= Your assignment =
Below are the entries; output exactly the lines from the one containing "Executive Team (19, 2371)" through the final line, inclusive.
━━━━━━
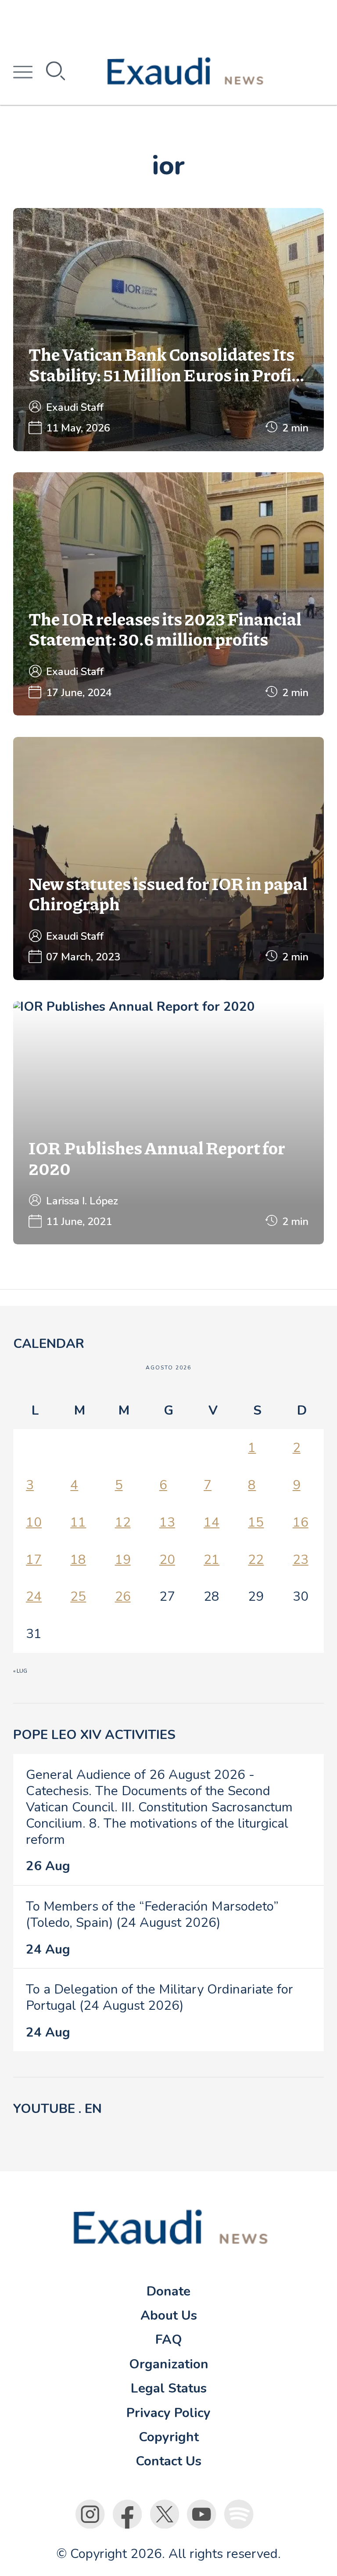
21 (211, 1559)
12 (123, 1522)
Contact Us (168, 2461)
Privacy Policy (168, 2413)
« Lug (20, 1670)
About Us (168, 2315)
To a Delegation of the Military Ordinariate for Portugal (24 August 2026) (159, 1997)
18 (78, 1559)
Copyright (169, 2437)
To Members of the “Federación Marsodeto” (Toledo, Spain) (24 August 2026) (152, 1914)
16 (300, 1522)
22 (256, 1559)
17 (34, 1559)
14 (211, 1522)
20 (167, 1559)
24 (34, 1596)
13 (167, 1522)
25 (78, 1596)
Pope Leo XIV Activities (94, 1734)
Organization (168, 2364)
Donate (168, 2291)
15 (256, 1522)
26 (123, 1596)
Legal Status (169, 2388)
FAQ (168, 2339)
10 (34, 1522)
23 (300, 1559)
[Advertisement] (168, 20)
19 (123, 1559)
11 (78, 1522)
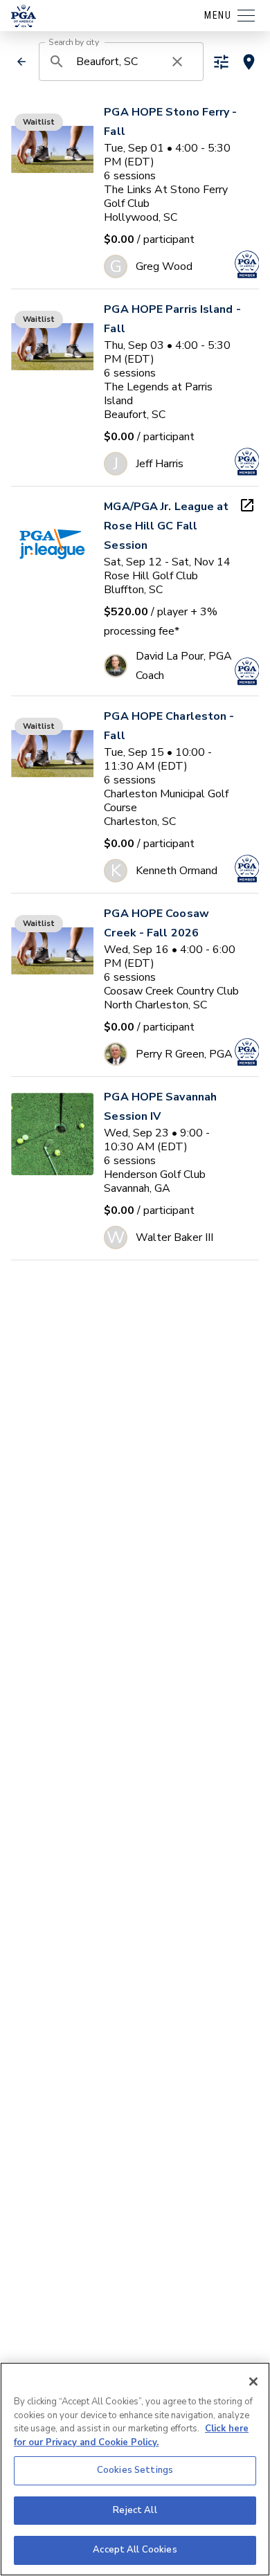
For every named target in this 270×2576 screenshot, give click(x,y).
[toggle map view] (248, 62)
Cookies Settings (135, 2470)
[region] (135, 2469)
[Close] (253, 2381)
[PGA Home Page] (23, 15)
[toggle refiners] (221, 62)
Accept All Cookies (135, 2549)
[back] (21, 61)
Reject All (134, 2510)
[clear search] (177, 61)
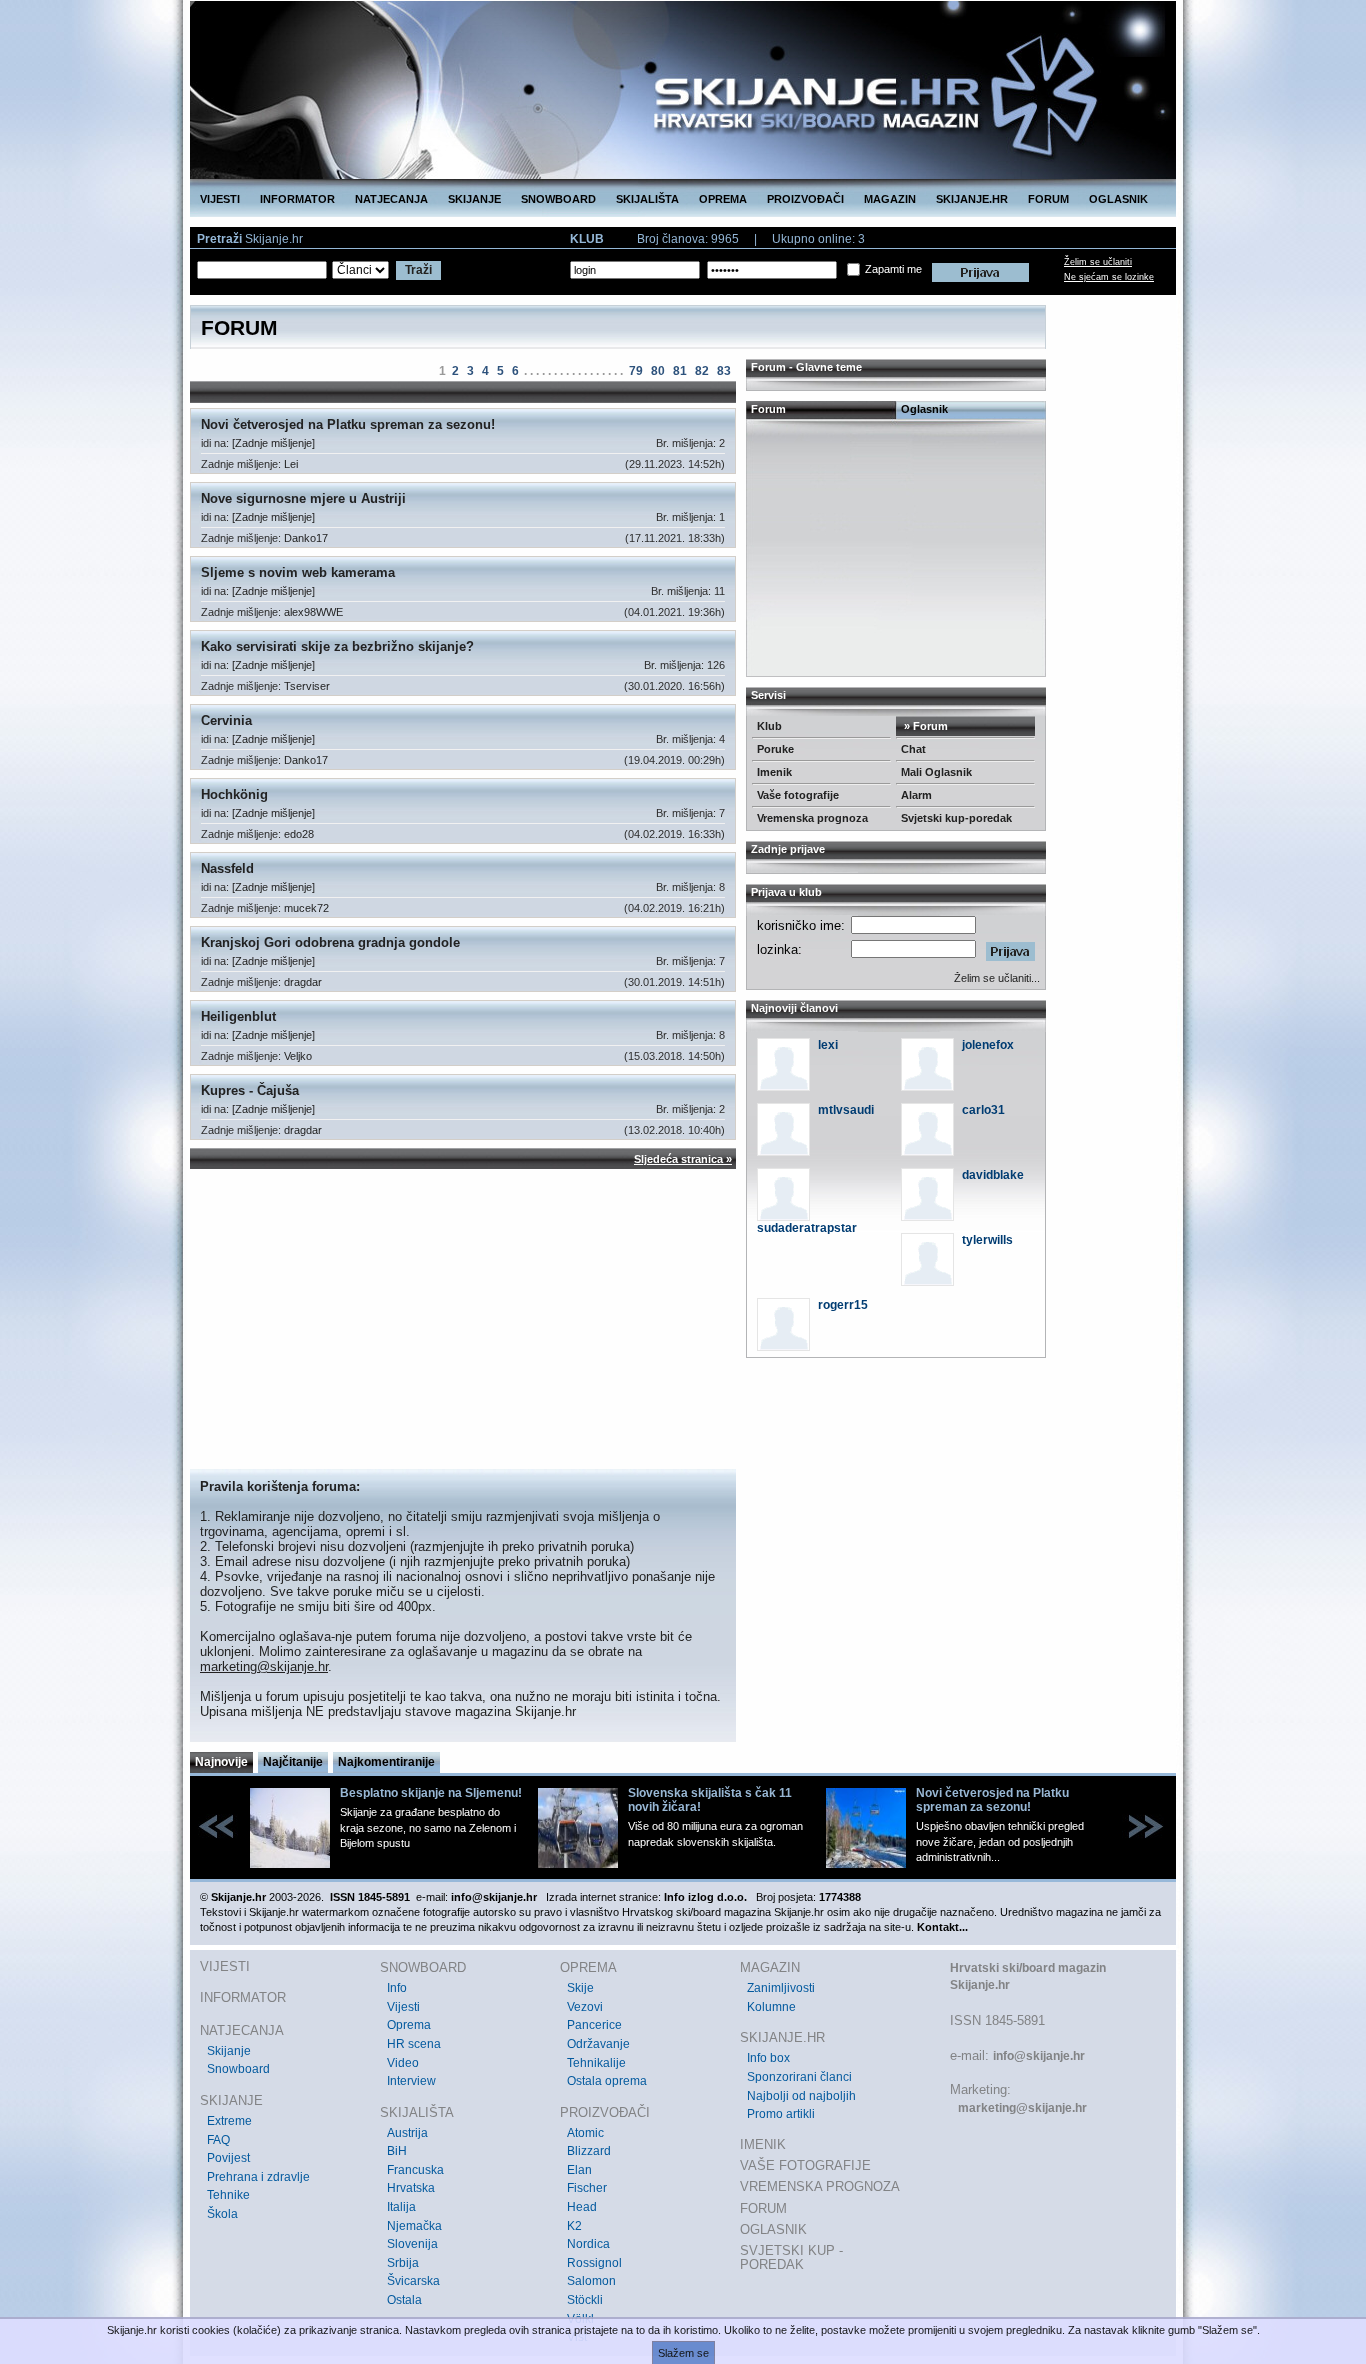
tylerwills (987, 1240)
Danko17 (306, 538)
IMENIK (763, 2144)
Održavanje (598, 2044)
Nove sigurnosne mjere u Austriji (303, 498)
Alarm (916, 795)
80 (658, 371)
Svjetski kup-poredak (956, 818)
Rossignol (594, 2263)
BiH (397, 2151)
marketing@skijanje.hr (264, 1666)
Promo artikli (781, 2114)
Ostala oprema (607, 2081)
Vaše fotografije (798, 795)
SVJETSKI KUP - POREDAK (791, 2257)
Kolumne (771, 2007)
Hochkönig (234, 794)
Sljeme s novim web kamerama (298, 572)
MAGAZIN (890, 199)
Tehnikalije (596, 2063)
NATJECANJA (391, 199)
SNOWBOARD (558, 199)
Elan (579, 2170)
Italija (401, 2207)
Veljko (298, 1056)
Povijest (228, 2158)
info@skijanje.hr (1039, 2056)
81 (680, 371)
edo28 (299, 834)
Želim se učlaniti (1098, 262)
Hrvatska (411, 2188)
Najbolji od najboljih (801, 2096)
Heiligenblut (238, 1016)
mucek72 (306, 908)
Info (397, 1988)
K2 (574, 2226)
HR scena (414, 2044)
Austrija (407, 2133)
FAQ (218, 2140)
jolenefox (988, 1045)
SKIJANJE (474, 199)
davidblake (993, 1175)
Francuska (415, 2170)
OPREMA (723, 199)
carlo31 (983, 1110)
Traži (418, 270)
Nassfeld (227, 868)
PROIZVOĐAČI (805, 199)
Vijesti (403, 2007)
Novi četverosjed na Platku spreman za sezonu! (348, 424)
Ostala (404, 2300)
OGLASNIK (1118, 199)
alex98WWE (313, 612)
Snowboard (238, 2069)
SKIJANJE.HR (972, 199)
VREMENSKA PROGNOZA (820, 2186)
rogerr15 (843, 1305)
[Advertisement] (463, 1319)
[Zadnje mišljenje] (273, 443)
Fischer (587, 2188)
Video (403, 2063)
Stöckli (585, 2300)
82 (702, 371)
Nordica (588, 2244)
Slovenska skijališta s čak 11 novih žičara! (710, 1800)
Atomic (585, 2133)
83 (724, 371)
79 (636, 371)
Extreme (229, 2121)
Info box (768, 2058)
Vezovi (585, 2007)
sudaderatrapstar (807, 1228)
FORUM (1048, 199)
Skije (580, 1988)
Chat (913, 749)
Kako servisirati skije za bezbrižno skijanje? (337, 646)
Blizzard (589, 2151)
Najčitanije (293, 1762)
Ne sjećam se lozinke (1109, 277)
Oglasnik (924, 409)
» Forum (924, 726)
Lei (291, 464)
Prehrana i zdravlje (258, 2177)
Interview (411, 2081)
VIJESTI (220, 199)
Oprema (409, 2025)
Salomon (591, 2281)
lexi (828, 1045)
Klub (769, 726)
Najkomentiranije (386, 1762)
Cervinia (226, 720)
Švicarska (413, 2281)
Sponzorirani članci (799, 2077)
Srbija (403, 2263)
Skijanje (229, 2051)
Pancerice (594, 2025)
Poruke (775, 749)
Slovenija (412, 2244)
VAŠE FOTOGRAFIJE (805, 2165)
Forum (768, 409)
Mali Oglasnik (936, 772)
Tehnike (228, 2195)
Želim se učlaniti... (997, 978)
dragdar (303, 982)
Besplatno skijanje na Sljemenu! (431, 1793)
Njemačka (414, 2226)
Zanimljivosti (781, 1988)
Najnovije (221, 1762)
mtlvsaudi (846, 1110)
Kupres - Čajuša (250, 1090)
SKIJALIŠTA (647, 199)
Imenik (774, 772)
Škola (222, 2214)
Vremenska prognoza (812, 818)
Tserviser (307, 686)
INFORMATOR (297, 199)
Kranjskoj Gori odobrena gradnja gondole (330, 942)
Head (582, 2207)
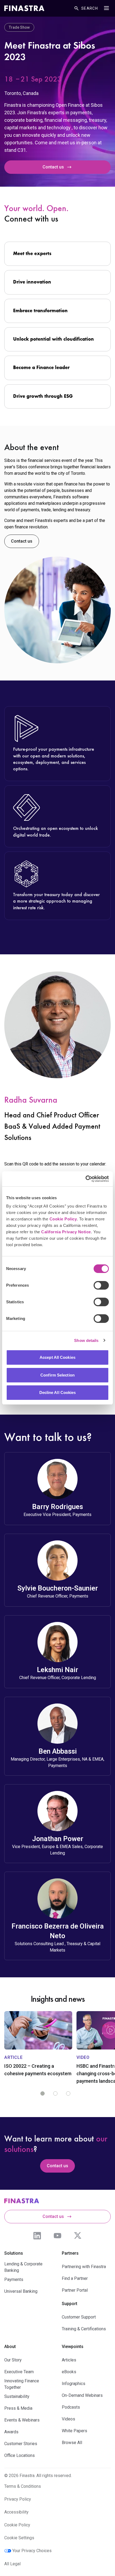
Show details (86, 1340)
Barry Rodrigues (57, 1507)
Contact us (53, 167)
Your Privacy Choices (32, 2550)
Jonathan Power (57, 1839)
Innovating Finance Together (21, 2384)
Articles (69, 2359)
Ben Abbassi (58, 1751)
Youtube (57, 2236)
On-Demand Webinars (82, 2395)
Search (89, 8)
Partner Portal (75, 2290)
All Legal (12, 2563)
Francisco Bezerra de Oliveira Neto (57, 1931)
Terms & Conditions (22, 2486)
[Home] (24, 8)
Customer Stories (20, 2443)
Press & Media (18, 2408)
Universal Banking (20, 2291)
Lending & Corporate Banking (23, 2267)
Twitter (78, 2236)
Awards (11, 2431)
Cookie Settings (19, 2537)
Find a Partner (75, 2278)
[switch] (101, 1285)
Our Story (13, 2359)
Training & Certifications (84, 2328)
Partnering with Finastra (84, 2266)
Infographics (73, 2383)
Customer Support (79, 2317)
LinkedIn (37, 2236)
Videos (68, 2419)
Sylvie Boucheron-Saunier (57, 1588)
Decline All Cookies (57, 1392)
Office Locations (19, 2455)
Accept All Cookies (57, 1357)
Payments (13, 2279)
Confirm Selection (57, 1375)
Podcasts (71, 2407)
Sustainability (16, 2396)
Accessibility (16, 2512)
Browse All (72, 2442)
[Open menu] (106, 8)
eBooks (69, 2371)
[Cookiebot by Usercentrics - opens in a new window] (85, 1178)
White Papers (74, 2430)
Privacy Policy (17, 2499)
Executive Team (19, 2371)
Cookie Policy (63, 1219)
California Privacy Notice (66, 1232)
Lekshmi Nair (57, 1670)
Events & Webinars (22, 2420)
━━━━━━
= Answer space =
Executive Team (19, 2371)
Cookie Policy (63, 1219)
California Privacy Notice (66, 1232)
Lekshmi Nair (57, 1670)
Events & Webinars (22, 2420)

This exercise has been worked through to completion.